Normalmente, dois ou três pilotos do Canal de Suez embarcam em um navio de cruzeiro para ajudar no trânsito, e Bathgate observa que às vezes os pilotos podem mudar no meio do caminho.
E com que facilidade um navio de cruzeiro pode desacelerar ou acelerar? Os números são muito semelhantes aos de um navio porta-contêineres.
“Em velocidade máxima, apenas desligando os motores e deixando o navio deslizar, levaria 15 minutos e 2,8 quilômetros para pararmos”, diz Bathgate.
“No entanto, se quiséssemos fazer uma parada de emergência colocando os motores totalmente à ré, levaríamos pouco menos de cinco minutos, e a distância que viajaríamos seria de apenas 1,2 quilômetro. Portanto, para o tamanho do navio, são números bastante impressionantes”.
Perspectiva do passageiro
Enquanto os capitães dos cruzeiros estão trabalhando arduamente para garantir uma passagem tranquila pelo Suez, os passageiros apreciam o comboio engarrafado de suas varandas.
A britânica Pam Broadhead, que transitou pelo Canal de Suez em novembro de 2019, no Marella Discovery, um navio de cruzeiro de 11 andares da companhia britânica TUI, conta que a travessia é sempre um espetáculo. Viajando de Málaga, na Espanha, para Dubai, o navio entrou pela entrada norte e viajou no sentido sul.
“Nosso navio foi o primeiro a navegar, então coloquei o alarme cedo para ver o nascer do sol no convés”, relatou a turista à CNN Travel, lembrando que os passageiros bebiam café e comiam croissants enquanto viam o sol aparecer no horizonte.
“Depois de ver o nascer do sol nos sentamos na varanda com os cafés vendo os barcos (todos porta-contêineres) passarem por nós em comboio constante.
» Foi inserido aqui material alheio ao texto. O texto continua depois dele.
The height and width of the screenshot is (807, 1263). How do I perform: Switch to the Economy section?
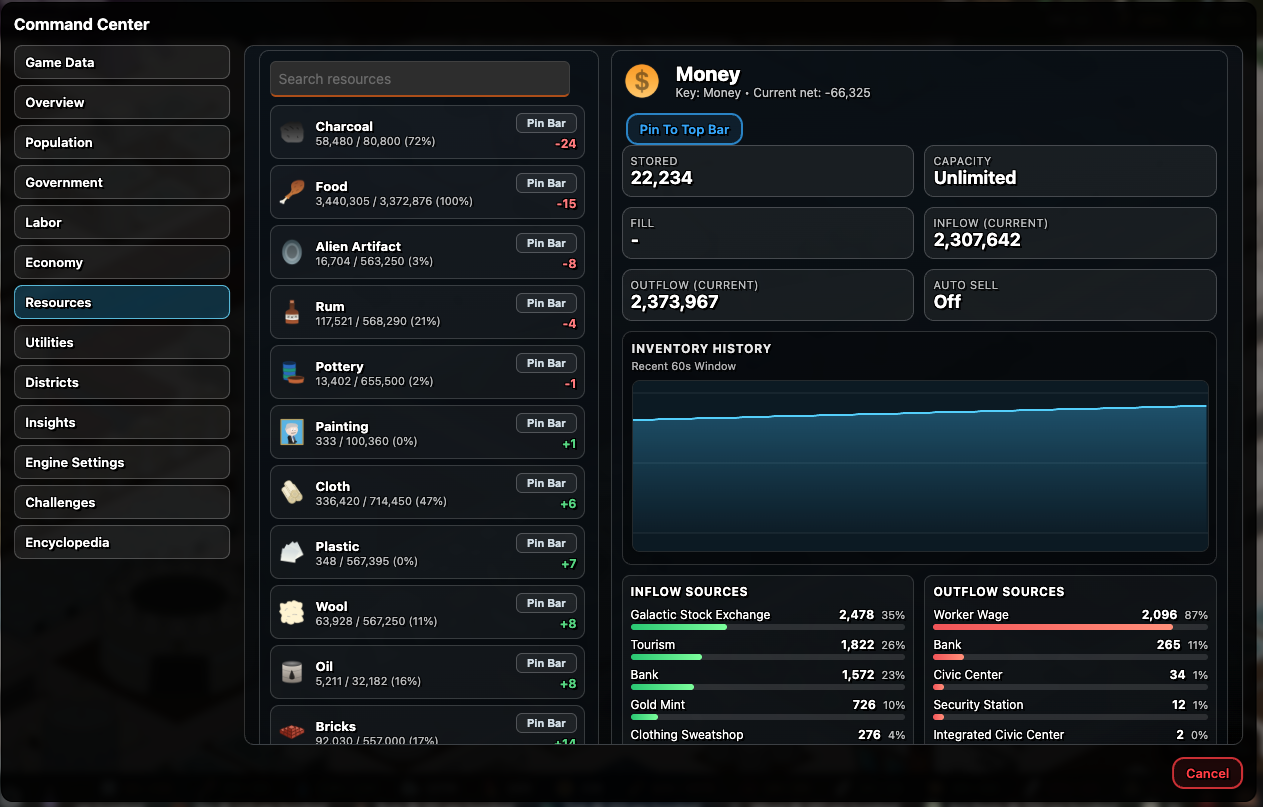click(x=122, y=262)
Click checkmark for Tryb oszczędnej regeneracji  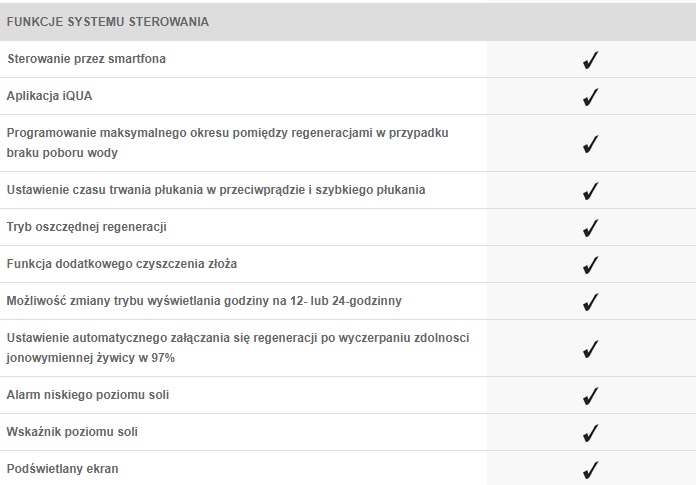(590, 228)

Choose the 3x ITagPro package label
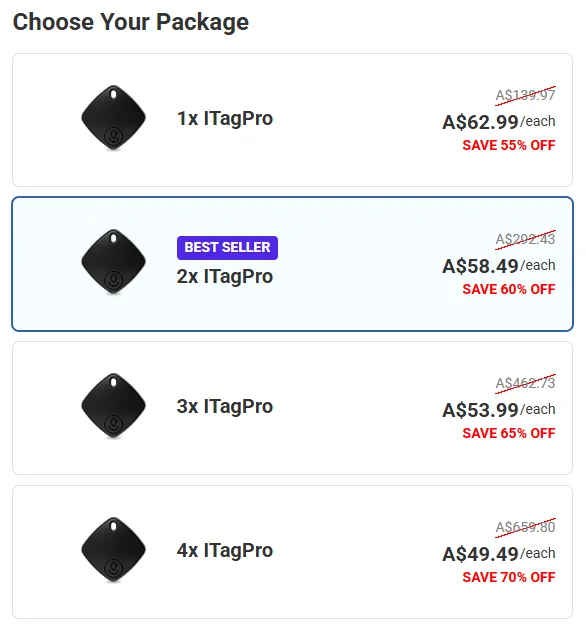click(x=225, y=407)
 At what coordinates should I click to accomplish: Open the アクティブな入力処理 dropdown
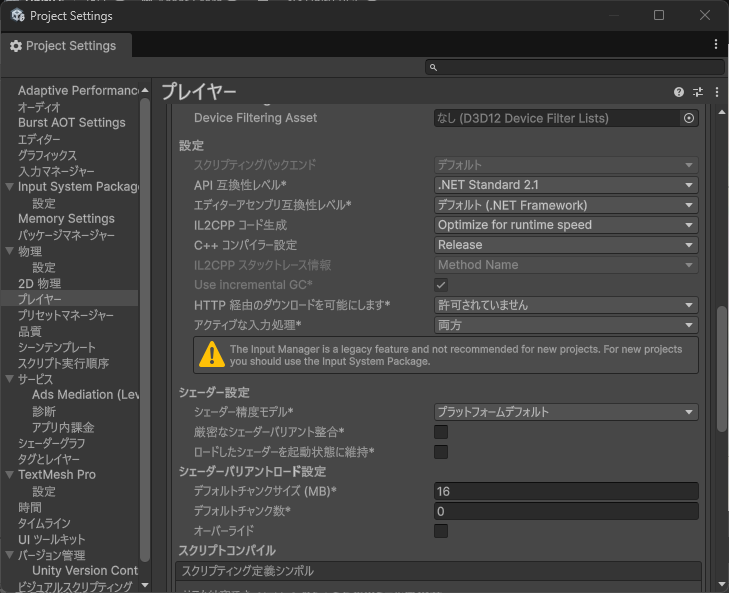566,325
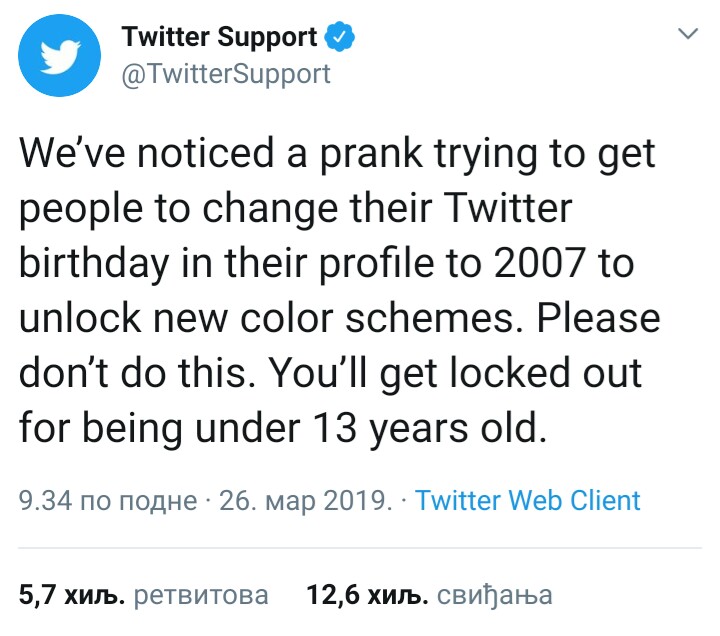Open the Twitter Web Client source link
The width and height of the screenshot is (720, 636).
[527, 500]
Estavam quase totalmente carregados com contêineres”.
De vez em quando, os passageiros avistavam barcos de pesca locais, superados em tamanho pelo Marella Discovery e pela maioria dos outros navios do comboio.
“Acho que eles gostaram muito de acenar para nós, assim como nós para eles”, lembra.
Broadhead e seu marido esperavam uma boa visão da Ponte da Paz Mubarak – uma ponte rodoviária que cruza o canal e liga a Ásia à África – mas a neblina da manhã atrapalhou as fotos.
“De todo modo, só o fato de passar sob ela já foi emocionante, até porque sou de uma geração que acompanhou a crise de Suez”, conta. “Em um ponto, a visibilidade era de apenas alguns metros em um banco de nuvem branca, tornando impossível ver as bordas do canal ou mesmo a água ou outros navios, mas continuamos navegando silenciosamente”.
Quando o navio alcançou a saída sul, foi retido por um tempo antes de deixar o canal. Broadhead e seus companheiros de viagem puderam apreciar toda a viagem pelo canal, que terminou ao pôr do sol no Golfo de Suez.